Firewind nous fait revenir à un style plus néoclassique à la Malmsteen. Intro au piano du maître Kuprij, accompagné à la guitare par Tony Macalpine. Ce morceau est porté par Marc Boals et ses capacités vocales extraordinaires. Malmsteen possède d’ailleurs dans ce registre musical une palette de morceaux assez « speed ». Et c’est justement ce genre de rythme soutenu que l’on retrouve tout le long de Where Angels Play. Toutefois les similitudes s’arrêtent au rythme. Pour le reste le morceau est assez convenu. Sans doute la moins aventureuse des plages de cette galette que l’on peut déjà annoncer comme étant magistrale. Les « intermezzi » classiques aèrent le tout. Plus que des « intermezzi » on pourrait presque parler de passages véritablement annonciateurs d’une deuxième partie de composition nettement plus intéressante. Au final, Where Angels Play s’annonce excellentissime. Et, lorsque ce morceau s’achève, Kuprij de nous rappeler que c’est lui qui compose pratiquement toute la musique de cet album. Et ce n’est pas un hasard si c’est au travers du morceau-titre de l’album qu’il choisit de faire ressortir sa « patte ». On croit en effet tout d’un coup se retrouver plongés dans un de ses albums solos ou autres projets tels que Artension. Les similitudes ou points communs avec avec Savatage ou autre Trans Syberian Orchestra sont manifestes. Ce n’est certainement pas un hasard vu la participation récente de Kuprij à ces projets. Et ici la référence à Malmsteen apparait sous une autre forme. Ou plutôt, au-delà de la rythmique, c’est le style du morceau qui se rapproche du célèbre Im A Vicking du Guitar Hero.

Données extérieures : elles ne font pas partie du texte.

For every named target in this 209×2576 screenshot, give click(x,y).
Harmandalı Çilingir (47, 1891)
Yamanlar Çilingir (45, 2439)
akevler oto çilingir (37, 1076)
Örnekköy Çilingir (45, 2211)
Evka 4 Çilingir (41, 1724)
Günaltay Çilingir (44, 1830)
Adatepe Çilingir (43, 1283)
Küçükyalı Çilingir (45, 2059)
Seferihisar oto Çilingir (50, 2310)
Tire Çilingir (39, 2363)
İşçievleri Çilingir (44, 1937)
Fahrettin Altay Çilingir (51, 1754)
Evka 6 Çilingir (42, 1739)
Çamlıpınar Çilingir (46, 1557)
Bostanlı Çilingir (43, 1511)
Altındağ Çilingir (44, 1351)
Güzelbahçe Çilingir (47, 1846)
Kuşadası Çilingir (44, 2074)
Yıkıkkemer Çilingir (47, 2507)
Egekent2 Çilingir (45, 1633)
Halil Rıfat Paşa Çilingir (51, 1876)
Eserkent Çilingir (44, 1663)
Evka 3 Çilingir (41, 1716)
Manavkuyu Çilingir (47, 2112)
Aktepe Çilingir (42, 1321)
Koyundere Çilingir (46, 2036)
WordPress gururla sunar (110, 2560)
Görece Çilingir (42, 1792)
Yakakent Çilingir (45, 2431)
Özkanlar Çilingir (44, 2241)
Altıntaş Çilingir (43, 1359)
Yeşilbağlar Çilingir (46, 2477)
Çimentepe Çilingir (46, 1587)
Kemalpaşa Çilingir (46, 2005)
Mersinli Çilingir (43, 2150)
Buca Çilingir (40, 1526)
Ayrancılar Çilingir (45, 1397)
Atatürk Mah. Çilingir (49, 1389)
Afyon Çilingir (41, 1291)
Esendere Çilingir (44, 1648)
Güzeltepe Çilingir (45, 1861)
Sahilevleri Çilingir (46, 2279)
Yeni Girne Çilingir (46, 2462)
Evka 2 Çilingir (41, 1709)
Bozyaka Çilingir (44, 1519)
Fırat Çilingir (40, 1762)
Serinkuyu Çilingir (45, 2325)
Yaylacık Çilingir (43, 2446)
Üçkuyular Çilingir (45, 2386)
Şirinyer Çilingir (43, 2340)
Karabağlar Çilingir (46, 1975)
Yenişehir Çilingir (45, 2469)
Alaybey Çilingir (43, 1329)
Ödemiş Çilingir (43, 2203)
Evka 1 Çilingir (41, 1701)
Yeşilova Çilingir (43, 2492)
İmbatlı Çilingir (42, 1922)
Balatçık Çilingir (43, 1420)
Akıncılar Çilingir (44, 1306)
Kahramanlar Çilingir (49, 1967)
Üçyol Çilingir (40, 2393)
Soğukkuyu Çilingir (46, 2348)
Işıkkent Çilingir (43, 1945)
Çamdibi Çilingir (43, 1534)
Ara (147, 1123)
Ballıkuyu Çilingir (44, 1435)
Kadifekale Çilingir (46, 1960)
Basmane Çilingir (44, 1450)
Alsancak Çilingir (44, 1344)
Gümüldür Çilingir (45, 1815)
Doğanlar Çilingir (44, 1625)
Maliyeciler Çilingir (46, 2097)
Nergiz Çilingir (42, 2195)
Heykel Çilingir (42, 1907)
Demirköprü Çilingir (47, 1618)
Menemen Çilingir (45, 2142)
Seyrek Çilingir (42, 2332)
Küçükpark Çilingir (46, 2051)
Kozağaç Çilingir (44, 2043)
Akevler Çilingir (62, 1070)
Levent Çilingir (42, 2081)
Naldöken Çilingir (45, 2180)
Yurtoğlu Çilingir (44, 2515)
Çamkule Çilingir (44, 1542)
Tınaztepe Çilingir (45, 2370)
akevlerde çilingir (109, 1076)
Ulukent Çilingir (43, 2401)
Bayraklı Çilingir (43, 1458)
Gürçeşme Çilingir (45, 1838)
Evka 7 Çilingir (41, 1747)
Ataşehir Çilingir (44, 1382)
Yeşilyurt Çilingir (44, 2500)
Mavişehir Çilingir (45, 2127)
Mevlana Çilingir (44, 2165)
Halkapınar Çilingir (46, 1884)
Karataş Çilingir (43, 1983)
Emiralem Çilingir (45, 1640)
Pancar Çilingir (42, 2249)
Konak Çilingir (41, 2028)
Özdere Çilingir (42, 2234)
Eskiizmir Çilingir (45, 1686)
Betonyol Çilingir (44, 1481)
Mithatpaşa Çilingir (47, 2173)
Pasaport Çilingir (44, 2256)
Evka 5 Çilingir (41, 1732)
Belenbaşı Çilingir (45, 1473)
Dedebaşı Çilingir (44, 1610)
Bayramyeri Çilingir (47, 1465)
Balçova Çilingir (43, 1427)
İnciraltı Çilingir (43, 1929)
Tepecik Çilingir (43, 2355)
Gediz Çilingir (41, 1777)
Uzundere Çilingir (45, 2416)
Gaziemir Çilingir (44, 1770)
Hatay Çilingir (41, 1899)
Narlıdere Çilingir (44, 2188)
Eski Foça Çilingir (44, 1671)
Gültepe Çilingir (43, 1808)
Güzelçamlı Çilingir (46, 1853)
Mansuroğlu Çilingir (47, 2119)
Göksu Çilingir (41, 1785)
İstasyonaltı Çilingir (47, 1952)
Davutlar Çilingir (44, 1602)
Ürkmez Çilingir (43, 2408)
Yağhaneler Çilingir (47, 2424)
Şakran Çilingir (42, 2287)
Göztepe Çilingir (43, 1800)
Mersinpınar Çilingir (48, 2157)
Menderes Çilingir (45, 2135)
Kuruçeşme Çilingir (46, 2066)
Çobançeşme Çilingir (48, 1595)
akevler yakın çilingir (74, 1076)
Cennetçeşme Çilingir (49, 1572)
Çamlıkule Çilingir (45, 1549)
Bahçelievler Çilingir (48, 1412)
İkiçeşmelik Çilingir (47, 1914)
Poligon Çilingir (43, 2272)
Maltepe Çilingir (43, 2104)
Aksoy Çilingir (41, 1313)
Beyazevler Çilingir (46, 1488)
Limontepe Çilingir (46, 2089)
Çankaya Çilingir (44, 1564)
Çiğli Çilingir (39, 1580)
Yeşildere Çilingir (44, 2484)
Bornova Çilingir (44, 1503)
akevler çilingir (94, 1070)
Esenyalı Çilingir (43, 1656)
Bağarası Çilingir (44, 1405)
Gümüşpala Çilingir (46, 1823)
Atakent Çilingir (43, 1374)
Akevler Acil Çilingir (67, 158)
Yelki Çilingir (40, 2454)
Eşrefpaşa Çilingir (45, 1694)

Preuve en est d’univers proches. On pourrait même dire harmonieusement compatibles.
Comme tout bon projet néoclassique, le guitariste se doit d’être à l’honneur. Surtout si celui-ci adopte un style « Malmsteenien ». Sur No Way Out Marc Boals « performe » un peu comme il l’avait fait pour Yngwye sur le morceau Hangar 18, Area 51.
Our World est une balade toute en émotions. Un peu un « ovni » dans cet album mais pour le moins superbe. Avec Rain, des claviers aux sons assez particuliers (merci Kuprij) nous sont proposés. La voix de Marc Boals colle parfaitement à l’ambiance et aux textures de ce morceau. Je constatais en début de chronique que Macalpine était un véritable caméléon. Et bien Marc Boals (tout en restant dans son style) sait également s’adapter aux exigences et compositions du projet.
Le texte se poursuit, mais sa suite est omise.